Oxygen Rotational Temperature Determination Using Empirical Analyses of C3Π(v′ = 2) ← X3Σ(v″ = 0) Transitions

Abstract

The spectra of molecular oxygen through C3Π(v′ = 2) ← X3Σ(v″ = 0) transitions have been obtained by coherent microwave Rayleigh scattering (radar) from resonance-enhanced multiphoton ionization (REMPI). Measurements of rotational temperatures of molecular oxygen have been demonstrated based on the empirical analyses of the O2 spectra without the requirement of highly resolved rotational features. Three methods, including (1) linewidth fitting, (2) linear fitting, and (3) area fitting have been investigated for temperature measurements within pure oxygen, ambient air, and H2–air and CH4–air flame environments. The first two methods were applied in a moderately low temperature environment with measurement uncertainties less than 11% and 26%, respectively.
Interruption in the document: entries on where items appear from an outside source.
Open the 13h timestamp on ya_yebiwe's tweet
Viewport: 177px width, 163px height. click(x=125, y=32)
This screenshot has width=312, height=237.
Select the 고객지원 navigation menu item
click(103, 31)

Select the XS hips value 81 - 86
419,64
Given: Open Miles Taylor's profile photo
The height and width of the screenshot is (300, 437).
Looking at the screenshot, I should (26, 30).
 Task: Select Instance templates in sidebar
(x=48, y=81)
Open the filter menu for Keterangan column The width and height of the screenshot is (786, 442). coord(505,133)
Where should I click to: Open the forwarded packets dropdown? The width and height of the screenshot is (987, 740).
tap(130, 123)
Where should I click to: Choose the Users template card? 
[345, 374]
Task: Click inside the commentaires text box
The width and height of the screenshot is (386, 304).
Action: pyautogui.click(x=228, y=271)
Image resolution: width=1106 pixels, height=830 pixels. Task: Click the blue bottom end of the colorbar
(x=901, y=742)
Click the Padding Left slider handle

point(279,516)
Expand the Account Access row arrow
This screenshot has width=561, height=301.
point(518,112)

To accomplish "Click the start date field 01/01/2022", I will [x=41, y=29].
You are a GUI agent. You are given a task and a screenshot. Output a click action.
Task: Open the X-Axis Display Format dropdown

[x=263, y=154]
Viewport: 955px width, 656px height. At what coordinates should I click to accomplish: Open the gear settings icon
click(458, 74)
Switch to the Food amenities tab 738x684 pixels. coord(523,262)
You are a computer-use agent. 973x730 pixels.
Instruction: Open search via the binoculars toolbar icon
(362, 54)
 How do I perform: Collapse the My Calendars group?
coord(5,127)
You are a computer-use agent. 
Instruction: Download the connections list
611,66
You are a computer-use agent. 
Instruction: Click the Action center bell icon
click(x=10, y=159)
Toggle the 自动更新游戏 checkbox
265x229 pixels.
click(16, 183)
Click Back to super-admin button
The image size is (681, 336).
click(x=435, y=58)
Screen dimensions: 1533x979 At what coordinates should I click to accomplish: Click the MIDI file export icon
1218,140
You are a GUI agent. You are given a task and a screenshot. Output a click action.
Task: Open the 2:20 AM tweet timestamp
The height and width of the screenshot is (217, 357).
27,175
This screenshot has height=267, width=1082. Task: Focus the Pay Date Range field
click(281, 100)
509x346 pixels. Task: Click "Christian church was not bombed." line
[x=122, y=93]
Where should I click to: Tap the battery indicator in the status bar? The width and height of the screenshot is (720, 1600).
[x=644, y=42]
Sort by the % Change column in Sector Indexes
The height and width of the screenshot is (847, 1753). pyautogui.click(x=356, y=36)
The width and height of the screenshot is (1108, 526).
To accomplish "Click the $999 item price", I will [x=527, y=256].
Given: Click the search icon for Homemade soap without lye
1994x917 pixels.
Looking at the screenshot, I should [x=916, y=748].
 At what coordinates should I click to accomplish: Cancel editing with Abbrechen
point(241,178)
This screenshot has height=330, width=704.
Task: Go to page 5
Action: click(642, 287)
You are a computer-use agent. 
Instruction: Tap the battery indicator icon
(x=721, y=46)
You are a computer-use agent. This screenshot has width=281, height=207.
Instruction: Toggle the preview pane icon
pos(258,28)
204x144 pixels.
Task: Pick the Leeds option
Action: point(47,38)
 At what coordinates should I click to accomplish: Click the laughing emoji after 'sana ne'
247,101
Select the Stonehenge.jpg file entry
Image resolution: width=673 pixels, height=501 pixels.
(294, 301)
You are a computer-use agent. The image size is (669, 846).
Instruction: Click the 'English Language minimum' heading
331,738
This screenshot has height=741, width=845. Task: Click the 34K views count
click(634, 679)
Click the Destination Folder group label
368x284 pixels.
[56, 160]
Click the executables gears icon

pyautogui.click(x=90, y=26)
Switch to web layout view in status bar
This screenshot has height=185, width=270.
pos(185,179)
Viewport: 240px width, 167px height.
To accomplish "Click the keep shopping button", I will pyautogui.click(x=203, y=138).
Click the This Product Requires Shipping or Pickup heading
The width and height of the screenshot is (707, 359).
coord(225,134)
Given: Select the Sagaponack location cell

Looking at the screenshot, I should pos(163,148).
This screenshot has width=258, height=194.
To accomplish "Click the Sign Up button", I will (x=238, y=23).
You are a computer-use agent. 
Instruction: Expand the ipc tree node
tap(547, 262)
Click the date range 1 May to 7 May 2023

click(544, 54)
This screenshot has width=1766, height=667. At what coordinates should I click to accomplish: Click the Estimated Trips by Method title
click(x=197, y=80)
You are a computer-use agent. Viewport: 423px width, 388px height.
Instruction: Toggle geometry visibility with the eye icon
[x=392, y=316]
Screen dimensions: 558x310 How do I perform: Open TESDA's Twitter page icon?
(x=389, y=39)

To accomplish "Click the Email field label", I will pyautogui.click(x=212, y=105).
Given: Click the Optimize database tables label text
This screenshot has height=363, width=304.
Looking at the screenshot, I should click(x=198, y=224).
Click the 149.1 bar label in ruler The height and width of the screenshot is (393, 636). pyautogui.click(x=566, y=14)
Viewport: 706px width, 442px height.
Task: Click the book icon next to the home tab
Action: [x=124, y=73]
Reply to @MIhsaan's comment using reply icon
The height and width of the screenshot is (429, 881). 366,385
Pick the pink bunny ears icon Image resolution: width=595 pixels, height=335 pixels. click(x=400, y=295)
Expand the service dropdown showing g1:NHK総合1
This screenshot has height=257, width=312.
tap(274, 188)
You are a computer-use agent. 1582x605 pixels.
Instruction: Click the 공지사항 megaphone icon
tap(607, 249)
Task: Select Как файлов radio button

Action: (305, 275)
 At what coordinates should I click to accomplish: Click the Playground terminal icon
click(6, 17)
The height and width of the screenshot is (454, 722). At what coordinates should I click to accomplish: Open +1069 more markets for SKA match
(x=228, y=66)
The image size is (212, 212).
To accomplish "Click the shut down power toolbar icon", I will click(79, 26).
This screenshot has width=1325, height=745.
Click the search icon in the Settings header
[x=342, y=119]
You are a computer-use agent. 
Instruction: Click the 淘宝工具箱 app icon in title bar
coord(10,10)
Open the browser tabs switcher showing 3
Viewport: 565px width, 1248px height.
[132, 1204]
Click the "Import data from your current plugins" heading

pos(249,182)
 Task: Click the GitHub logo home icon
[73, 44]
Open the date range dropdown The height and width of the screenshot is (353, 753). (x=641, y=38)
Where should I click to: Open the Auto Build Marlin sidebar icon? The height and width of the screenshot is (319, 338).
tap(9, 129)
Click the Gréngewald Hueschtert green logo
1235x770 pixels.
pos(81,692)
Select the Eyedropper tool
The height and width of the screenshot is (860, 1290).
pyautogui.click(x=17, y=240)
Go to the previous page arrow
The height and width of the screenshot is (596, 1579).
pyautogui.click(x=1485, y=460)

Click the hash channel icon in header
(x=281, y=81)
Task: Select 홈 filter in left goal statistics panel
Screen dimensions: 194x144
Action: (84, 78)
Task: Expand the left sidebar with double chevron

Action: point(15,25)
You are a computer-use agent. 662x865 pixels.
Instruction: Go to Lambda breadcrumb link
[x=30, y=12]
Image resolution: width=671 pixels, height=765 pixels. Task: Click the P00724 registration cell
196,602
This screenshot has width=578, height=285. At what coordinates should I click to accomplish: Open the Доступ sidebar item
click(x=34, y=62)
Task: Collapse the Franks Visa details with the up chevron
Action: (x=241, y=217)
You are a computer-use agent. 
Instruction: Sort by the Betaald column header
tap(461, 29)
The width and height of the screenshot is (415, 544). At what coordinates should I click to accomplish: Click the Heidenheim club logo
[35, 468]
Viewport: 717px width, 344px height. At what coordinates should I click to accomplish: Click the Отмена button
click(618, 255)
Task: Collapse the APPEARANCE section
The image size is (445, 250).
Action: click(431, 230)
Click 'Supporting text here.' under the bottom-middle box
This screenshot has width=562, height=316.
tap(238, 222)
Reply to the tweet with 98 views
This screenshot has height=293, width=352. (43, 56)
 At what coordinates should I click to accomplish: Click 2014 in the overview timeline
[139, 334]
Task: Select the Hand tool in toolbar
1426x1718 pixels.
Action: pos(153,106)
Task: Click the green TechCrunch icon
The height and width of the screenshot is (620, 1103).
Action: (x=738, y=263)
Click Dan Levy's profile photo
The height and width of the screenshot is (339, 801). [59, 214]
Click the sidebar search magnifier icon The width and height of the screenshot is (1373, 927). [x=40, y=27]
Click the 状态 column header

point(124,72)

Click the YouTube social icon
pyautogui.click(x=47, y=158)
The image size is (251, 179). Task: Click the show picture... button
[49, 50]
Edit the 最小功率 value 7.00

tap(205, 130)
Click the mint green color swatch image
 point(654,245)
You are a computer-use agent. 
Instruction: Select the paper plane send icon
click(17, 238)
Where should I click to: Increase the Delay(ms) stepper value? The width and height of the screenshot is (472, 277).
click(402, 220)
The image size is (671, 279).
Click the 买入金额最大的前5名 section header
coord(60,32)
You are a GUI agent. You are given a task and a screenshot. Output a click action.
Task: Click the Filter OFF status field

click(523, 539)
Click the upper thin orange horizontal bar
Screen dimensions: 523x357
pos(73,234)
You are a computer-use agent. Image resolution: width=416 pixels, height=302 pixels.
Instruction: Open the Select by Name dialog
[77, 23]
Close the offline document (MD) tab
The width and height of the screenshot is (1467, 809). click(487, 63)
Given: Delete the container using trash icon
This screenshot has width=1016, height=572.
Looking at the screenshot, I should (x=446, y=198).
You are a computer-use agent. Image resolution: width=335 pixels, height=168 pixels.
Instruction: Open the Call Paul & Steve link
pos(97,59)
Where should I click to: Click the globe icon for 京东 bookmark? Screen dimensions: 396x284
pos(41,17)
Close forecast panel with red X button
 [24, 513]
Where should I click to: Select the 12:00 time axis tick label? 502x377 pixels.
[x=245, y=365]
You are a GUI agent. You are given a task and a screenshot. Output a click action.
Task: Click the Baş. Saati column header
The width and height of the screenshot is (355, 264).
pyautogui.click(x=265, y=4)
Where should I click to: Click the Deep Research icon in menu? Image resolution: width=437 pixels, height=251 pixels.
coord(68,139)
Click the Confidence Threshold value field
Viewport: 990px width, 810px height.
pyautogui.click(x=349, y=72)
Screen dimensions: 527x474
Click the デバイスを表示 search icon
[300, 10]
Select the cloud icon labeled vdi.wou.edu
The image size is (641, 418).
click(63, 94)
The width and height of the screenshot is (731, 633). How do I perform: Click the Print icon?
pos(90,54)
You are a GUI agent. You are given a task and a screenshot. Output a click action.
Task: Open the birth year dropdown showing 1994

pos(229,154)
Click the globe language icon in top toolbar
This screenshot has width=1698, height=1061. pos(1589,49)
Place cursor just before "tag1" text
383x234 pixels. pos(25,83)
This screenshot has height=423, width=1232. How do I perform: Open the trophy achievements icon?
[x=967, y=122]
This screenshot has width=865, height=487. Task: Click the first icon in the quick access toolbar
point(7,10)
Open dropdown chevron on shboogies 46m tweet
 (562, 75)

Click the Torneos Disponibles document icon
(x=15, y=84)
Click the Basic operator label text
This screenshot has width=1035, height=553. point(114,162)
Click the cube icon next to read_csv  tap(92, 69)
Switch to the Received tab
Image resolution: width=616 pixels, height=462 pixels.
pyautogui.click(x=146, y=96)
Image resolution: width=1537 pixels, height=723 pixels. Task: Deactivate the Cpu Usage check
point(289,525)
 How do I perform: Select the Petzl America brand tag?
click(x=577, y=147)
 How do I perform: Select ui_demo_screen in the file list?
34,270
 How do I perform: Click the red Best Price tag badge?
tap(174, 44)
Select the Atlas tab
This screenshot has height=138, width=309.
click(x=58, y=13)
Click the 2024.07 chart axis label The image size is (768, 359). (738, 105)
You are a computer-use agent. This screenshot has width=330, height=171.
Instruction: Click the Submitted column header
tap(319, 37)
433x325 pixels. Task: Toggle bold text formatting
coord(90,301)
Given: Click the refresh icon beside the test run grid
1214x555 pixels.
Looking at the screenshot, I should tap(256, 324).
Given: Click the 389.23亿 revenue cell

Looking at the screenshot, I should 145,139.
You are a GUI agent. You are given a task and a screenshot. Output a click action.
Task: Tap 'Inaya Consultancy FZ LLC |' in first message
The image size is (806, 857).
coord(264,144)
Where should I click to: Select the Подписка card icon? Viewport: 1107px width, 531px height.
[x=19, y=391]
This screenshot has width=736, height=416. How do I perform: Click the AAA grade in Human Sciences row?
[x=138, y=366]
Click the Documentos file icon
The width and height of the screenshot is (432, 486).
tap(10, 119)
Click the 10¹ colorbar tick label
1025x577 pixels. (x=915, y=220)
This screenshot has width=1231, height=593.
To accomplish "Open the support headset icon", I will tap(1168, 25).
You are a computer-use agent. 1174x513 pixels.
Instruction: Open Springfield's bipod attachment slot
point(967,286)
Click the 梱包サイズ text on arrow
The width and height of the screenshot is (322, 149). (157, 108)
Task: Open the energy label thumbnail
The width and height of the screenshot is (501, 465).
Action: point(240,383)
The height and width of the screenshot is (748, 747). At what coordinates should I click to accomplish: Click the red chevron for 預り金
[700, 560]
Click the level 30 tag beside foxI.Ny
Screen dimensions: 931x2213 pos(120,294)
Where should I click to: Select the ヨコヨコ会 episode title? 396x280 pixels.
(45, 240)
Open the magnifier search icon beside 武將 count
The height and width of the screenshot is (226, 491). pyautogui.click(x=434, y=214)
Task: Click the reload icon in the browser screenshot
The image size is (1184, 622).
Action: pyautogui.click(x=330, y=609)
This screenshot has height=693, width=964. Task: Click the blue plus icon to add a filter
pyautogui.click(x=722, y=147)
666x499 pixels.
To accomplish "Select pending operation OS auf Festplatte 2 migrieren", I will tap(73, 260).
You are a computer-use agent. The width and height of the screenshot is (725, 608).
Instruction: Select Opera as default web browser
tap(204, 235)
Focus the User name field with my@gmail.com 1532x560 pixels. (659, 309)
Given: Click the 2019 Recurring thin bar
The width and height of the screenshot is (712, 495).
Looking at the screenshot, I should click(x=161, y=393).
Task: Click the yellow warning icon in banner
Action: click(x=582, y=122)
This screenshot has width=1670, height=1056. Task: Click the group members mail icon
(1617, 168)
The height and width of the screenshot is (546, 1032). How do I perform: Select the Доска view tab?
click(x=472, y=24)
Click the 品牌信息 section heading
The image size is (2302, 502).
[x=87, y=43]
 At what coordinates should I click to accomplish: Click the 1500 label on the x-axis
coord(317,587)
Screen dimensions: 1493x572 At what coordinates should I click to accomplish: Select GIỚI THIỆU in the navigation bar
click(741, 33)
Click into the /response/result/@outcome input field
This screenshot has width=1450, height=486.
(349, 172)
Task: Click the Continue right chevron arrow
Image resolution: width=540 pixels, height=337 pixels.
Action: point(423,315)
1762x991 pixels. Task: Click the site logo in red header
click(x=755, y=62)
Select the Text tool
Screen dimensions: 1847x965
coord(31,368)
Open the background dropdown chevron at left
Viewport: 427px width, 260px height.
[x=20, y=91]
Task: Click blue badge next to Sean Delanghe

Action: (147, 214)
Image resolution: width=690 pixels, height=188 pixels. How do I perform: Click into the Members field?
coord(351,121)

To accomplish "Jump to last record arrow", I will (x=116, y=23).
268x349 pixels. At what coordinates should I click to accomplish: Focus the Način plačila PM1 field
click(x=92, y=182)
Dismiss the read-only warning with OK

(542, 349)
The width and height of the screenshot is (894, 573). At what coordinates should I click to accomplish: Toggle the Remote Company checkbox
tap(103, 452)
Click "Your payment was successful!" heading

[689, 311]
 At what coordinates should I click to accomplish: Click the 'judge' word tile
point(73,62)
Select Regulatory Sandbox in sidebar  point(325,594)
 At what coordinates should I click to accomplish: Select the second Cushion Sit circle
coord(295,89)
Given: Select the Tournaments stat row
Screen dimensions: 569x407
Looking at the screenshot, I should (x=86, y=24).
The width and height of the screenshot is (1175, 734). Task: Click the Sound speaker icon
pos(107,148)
The area fitting method covered a wider temperature range, from room temperature (∼300 K) to flame temperature (∼1700 K), with minimal dependence on the fine structures of the O2 spectra. Less elaborate than Boltzmann plot analyses of ultrafine rotational lines from congested upper rotational energy levels in O2(C3Π(v′ = 2)), these empirical analyses are predictably sensitive to the thermal distribution of molecular oxygen and have been successfully demonstrated as simple and quick methods for remote gas-phase temperature measurement.